▸ **TASK SET**
A – Answer these questions about the pantheon lore excerpt:
(i) Who killed a Lesser Deity of Injustice and gained divinity?
(ii) How many Solars are there?
(iii) Which Solar is the epitome of silence?
B – Copy everything in the pantheon lore excerpt from "Finally, outside the" down to "few known methods.".
C – How would the pantheon lore excerpt go on after its last line? Give what follows.

▸ **TEXT EXCERPT**
┄┄┄┄┄┄

Finally, outside the domain of the entire multiverse, are what mortals refer to as The Great Old Ones. These are the leftovers from the creation of the multiverse, before even Pelor and Nerull. Who made them, and by what device they grant power to certain mortals, is beyond the comprehension of Mortals and Immortals alike.

If you wish to become a God, there are a few known methods.
  1. Kill a God and obtain their spark. (Proven by St. Cuthbert, who killed a Lesser Deity of Injustice and gained divinity)
  2. Steal enough of a God's worshippers that the power of their domain transfers to you. (Proven by the Raven Queen, who gathered hundreds of shards in this manner)
  3. Use the power of vestiges to overcome Gods and destroy them. (Proven by Vecna, who did this multiple times)
  4. Ask a God really, really nicely if you can have a shard. (Some say this is how the Raven Queen defeated Nerull)

Finally, I have to mention Pelor's personal aspects, since they are extremely powerful and legendary throughout the multiverse. They are known as the Solars, twenty-four beings of perfect Law and Good. It is well-known that Pelor could create many more aspects, but either they are hidden away, or he has chosen not to.
  • Acies: epitome of empathy
  • Amina: epitome of spirit
  • Capitosus: epitome of knowledge
  • Curabitur: epitome of bodily skill
  • Duri: epitome of endurance
  • Exponentia: epitome of magic
  • Fidelis: epitome of faith
  • Mendacium: epitome of concession
  • Nequitia: epitome of cleverness
  • Praestare: epitome of artistry
  • Praeteritum: epitome of lore
  • Prodigium: epitome of the hunt
  • Salvos: epitome of willpower
  • Sanitatem: epitome of healing
  • Sapientiae: epitome of instinct
  • Secandi: epitome of speed
  • Sensus: epitome of awareness
  • Statera: epitome of balance
  • Suadere: epitome of logic
  • Tacet: epitome of silence
  • Terra: epitome of nature
  • Terrent: epitome of awe
  • Verum: epitome of truth
  • Viribus: epitome of power


Using This Material in Your Setting

  • Use the Gods to define the central tension of your setting (in this case, Good vs Evil)

┄┄┄┄┄┄

[Lines of data]
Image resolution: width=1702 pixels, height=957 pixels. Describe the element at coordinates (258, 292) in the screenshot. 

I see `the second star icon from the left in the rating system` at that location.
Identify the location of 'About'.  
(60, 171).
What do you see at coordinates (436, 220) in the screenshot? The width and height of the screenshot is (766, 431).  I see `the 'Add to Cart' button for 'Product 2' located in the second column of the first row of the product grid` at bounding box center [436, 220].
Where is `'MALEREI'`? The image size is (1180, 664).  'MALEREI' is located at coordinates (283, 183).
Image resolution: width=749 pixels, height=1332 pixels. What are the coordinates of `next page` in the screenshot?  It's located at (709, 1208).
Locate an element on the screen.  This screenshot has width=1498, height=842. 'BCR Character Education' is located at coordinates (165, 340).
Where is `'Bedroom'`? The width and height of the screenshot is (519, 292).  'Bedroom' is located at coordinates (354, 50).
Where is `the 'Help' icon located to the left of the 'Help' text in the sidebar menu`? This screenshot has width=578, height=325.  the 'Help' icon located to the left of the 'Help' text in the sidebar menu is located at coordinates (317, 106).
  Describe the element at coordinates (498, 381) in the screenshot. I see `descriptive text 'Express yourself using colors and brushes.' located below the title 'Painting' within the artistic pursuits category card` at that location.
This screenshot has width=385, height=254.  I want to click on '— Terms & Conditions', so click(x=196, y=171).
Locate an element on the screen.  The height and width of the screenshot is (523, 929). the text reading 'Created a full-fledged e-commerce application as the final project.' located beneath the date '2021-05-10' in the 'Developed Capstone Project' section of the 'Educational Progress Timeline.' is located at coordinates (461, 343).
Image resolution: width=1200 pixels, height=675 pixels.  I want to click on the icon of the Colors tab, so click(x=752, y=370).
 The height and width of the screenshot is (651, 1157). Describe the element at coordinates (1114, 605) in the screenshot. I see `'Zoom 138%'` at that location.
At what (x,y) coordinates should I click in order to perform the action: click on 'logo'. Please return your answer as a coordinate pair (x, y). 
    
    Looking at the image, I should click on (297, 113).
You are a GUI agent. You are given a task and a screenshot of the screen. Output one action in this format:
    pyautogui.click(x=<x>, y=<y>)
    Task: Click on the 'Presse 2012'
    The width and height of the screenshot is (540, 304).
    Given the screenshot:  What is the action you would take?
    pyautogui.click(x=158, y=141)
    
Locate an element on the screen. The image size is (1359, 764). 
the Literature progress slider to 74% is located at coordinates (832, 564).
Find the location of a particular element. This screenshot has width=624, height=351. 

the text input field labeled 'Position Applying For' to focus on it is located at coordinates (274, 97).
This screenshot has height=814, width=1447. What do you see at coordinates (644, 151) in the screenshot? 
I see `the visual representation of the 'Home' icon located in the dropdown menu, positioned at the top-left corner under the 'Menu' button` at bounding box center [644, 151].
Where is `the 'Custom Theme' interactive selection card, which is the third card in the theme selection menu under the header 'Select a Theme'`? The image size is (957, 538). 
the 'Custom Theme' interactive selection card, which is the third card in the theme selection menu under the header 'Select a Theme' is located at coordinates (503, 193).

┄┄┄┄┄┄

▸ **PER-TASK ANSWERS**
A –
(i) St. Cuthbert
(ii) Twenty-four
(iii) Tacet

B –
Finally, outside the domain of the entire multiverse, are what mortals refer to as The Great Old Ones. These are the leftovers from the creation of the multiverse, before even Pelor and Nerull. Who made them, and by what device they grant power to certain mortals, is beyond the comprehension of Mortals and Immortals alike.

If you wish to become a God, there are a few known methods.

C –
  • Give the Gods fears, weaknesses, and flaws (they fear their divinity being stolen away)
  • Give the Gods history that can be spun into lore (the breaking of the divinity, the Raven Queen)
  • Give the PCs a way to interface with the Gods (avatars, aspects, demigods, titans, vestiges)
  • Create a reason why the Gods don't take care of all their problems (danger of retaliation by other Gods)
  • Create a reason why Gods are interested in mortal souls (power in the cosmic struggle)
  • Create power levels for your Gods (Over-Gods, Greater Deities, etc)
  • Give the most powerful Gods an extra leg up (Solars)
  • Create horribly difficult ways to become a God (kill/steal/overpower/beg)
Thanks for reading!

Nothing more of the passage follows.